(The records)
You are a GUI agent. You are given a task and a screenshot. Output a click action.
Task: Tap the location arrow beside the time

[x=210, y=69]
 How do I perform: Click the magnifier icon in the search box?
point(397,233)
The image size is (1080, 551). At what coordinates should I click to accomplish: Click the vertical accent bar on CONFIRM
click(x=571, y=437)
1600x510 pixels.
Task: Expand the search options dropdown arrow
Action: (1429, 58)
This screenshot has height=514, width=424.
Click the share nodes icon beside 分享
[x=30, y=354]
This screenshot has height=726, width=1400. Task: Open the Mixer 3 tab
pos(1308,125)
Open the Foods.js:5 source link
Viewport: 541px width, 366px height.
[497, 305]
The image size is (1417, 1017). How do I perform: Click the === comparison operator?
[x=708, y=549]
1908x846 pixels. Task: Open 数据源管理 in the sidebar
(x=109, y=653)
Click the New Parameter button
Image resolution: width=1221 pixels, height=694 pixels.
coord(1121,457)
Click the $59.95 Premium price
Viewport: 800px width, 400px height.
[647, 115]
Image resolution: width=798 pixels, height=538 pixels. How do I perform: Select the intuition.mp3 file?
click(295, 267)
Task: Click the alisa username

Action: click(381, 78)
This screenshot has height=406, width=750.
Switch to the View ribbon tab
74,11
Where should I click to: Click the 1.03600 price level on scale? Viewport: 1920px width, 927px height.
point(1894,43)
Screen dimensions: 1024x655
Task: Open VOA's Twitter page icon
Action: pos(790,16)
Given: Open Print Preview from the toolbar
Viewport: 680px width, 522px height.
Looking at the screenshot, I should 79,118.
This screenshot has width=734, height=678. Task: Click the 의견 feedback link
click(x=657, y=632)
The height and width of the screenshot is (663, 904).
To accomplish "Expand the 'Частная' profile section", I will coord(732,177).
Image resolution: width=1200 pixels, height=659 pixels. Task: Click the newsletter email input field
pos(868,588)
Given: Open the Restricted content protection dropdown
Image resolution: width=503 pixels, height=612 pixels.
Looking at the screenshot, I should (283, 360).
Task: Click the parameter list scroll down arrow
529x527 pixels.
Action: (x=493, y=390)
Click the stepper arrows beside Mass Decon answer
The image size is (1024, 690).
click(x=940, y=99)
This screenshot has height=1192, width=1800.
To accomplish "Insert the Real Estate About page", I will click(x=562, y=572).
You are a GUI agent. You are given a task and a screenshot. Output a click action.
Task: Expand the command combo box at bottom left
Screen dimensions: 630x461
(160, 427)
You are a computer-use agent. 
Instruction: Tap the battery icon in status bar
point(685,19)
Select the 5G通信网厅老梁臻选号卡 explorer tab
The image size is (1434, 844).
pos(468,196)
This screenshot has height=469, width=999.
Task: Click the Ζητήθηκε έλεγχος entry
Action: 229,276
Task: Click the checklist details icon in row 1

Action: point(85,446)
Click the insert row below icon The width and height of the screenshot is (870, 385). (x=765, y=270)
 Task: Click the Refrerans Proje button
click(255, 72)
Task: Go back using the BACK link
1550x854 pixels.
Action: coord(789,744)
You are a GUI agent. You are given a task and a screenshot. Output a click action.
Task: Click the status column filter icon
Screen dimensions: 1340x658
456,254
(End The records)
Exercise directions:
Nothing above should be left out; write out every record exactly.

Response to this task:
You are a GUI agent. You are given a task and a screenshot. Output a click action.
Task: Tap the location arrow beside the time

[x=210, y=69]
 How do I perform: Click the magnifier icon in the search box?
point(397,233)
The image size is (1080, 551). At what coordinates should I click to accomplish: Click the vertical accent bar on CONFIRM
click(x=571, y=437)
1600x510 pixels.
Task: Expand the search options dropdown arrow
Action: (1429, 58)
This screenshot has height=514, width=424.
Click the share nodes icon beside 分享
[x=30, y=354]
This screenshot has height=726, width=1400. Task: Open the Mixer 3 tab
pos(1308,125)
Open the Foods.js:5 source link
Viewport: 541px width, 366px height.
[497, 305]
The image size is (1417, 1017). How do I perform: Click the === comparison operator?
[x=708, y=549]
1908x846 pixels. Task: Open 数据源管理 in the sidebar
(x=109, y=653)
Click the New Parameter button
Image resolution: width=1221 pixels, height=694 pixels.
coord(1121,457)
Click the $59.95 Premium price
Viewport: 800px width, 400px height.
[647, 115]
Image resolution: width=798 pixels, height=538 pixels. How do I perform: Select the intuition.mp3 file?
click(295, 267)
Task: Click the alisa username

Action: click(381, 78)
This screenshot has height=406, width=750.
Switch to the View ribbon tab
74,11
Where should I click to: Click the 1.03600 price level on scale? Viewport: 1920px width, 927px height.
point(1894,43)
Screen dimensions: 1024x655
Task: Open VOA's Twitter page icon
Action: pos(790,16)
Given: Open Print Preview from the toolbar
Viewport: 680px width, 522px height.
Looking at the screenshot, I should 79,118.
This screenshot has width=734, height=678. Task: Click the 의견 feedback link
click(x=657, y=632)
The height and width of the screenshot is (663, 904).
To accomplish "Expand the 'Частная' profile section", I will coord(732,177).
Image resolution: width=1200 pixels, height=659 pixels. Task: Click the newsletter email input field
pos(868,588)
Given: Open the Restricted content protection dropdown
Image resolution: width=503 pixels, height=612 pixels.
Looking at the screenshot, I should (283, 360).
Task: Click the parameter list scroll down arrow
529x527 pixels.
Action: (x=493, y=390)
Click the stepper arrows beside Mass Decon answer
The image size is (1024, 690).
click(x=940, y=99)
This screenshot has height=1192, width=1800.
To accomplish "Insert the Real Estate About page", I will click(x=562, y=572).
You are a GUI agent. You are given a task and a screenshot. Output a click action.
Task: Expand the command combo box at bottom left
Screen dimensions: 630x461
(160, 427)
You are a computer-use agent. 
Instruction: Tap the battery icon in status bar
point(685,19)
Select the 5G通信网厅老梁臻选号卡 explorer tab
The image size is (1434, 844).
pos(468,196)
This screenshot has height=469, width=999.
Task: Click the Ζητήθηκε έλεγχος entry
Action: 229,276
Task: Click the checklist details icon in row 1

Action: point(85,446)
Click the insert row below icon The width and height of the screenshot is (870, 385). (x=765, y=270)
 Task: Click the Refrerans Proje button
click(255, 72)
Task: Go back using the BACK link
1550x854 pixels.
Action: coord(789,744)
You are a GUI agent. You are given a task and a screenshot. Output a click action.
Task: Click the status column filter icon
Screen dimensions: 1340x658
456,254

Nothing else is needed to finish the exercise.